On February 11, 2026, the Company issued a press release titled “American Rebel Holdings Announces Strategic Transition to OTC Markets and Confirms Board Decision Not to Appeal Nasdaq Delisting Determination.” A copy of the press release is attached hereto as Exhibit 99.1.
On February 11, 2026, the Company issued a second press release titled “American Rebel Holdings Announces Board Decision to Appeal Nasdaq Delisting Determination.” A copy of the press release is attached hereto as Exhibit 99.2.
The press releases contain forward-looking statements within the meaning of the federal securities laws. These forward-looking statements are necessarily based on certain assumptions and are subject to significant risks and uncertainties. These forward-looking statements are based on management’s expectations as of the date hereof. The Company does not undertake any responsibility for the adequacy, accuracy or completeness or to update any of these statements in the future. Actual future performance and results could differ from that contained in or suggested by these forward-looking statements.

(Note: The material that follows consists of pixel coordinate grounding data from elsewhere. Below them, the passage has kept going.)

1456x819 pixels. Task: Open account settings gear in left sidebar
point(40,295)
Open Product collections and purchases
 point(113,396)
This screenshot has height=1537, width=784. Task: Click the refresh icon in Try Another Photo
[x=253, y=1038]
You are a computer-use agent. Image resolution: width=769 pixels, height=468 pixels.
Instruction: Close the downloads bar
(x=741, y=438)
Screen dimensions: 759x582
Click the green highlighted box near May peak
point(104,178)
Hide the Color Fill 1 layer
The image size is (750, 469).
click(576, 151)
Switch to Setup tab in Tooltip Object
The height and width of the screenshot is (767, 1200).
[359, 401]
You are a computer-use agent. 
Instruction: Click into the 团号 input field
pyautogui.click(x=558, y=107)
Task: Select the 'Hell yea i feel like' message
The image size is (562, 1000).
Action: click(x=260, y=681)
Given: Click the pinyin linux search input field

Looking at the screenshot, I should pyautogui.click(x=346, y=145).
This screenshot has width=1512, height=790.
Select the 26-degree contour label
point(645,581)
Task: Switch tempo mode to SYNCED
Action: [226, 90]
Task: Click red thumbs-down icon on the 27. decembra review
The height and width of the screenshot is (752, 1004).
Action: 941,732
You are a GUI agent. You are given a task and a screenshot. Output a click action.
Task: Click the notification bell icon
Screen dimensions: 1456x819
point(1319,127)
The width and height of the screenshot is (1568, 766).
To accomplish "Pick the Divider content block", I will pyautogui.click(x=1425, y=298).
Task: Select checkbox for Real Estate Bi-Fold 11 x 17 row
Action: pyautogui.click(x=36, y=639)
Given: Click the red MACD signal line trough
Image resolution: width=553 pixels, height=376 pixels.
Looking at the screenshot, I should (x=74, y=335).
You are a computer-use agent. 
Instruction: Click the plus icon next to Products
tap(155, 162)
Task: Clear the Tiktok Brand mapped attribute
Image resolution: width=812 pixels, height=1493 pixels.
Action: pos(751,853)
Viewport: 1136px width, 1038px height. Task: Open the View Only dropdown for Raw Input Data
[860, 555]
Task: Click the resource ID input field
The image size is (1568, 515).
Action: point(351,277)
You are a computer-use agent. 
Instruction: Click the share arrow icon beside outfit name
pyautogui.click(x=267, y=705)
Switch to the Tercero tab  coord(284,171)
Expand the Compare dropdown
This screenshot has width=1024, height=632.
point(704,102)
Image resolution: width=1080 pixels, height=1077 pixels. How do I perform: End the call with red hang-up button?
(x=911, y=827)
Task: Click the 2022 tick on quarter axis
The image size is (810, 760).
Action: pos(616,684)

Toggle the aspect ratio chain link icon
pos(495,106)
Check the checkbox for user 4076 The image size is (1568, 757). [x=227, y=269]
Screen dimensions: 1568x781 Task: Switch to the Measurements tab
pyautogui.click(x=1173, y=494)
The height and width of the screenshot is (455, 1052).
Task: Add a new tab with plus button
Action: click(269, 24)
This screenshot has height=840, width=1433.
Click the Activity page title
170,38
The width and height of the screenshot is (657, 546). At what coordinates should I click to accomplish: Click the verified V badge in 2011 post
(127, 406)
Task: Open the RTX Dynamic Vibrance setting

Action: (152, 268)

The information in Item 7.01 of this Current Report on Form 8-K is being furnished and shall not be deemed “filed” for purposes of Section 18 of the Securities Exchange Act of 1934, as amended (the “Exchange Act”), nor shall it be deemed incorporated by reference in any filing under the Securities Act of 1933, as amended, or the Exchange Act, whether made before or after the date hereof, except as shall be expressly set forth by specific reference to Item 7.01 of this Current Report on Form 8-K in such a filing.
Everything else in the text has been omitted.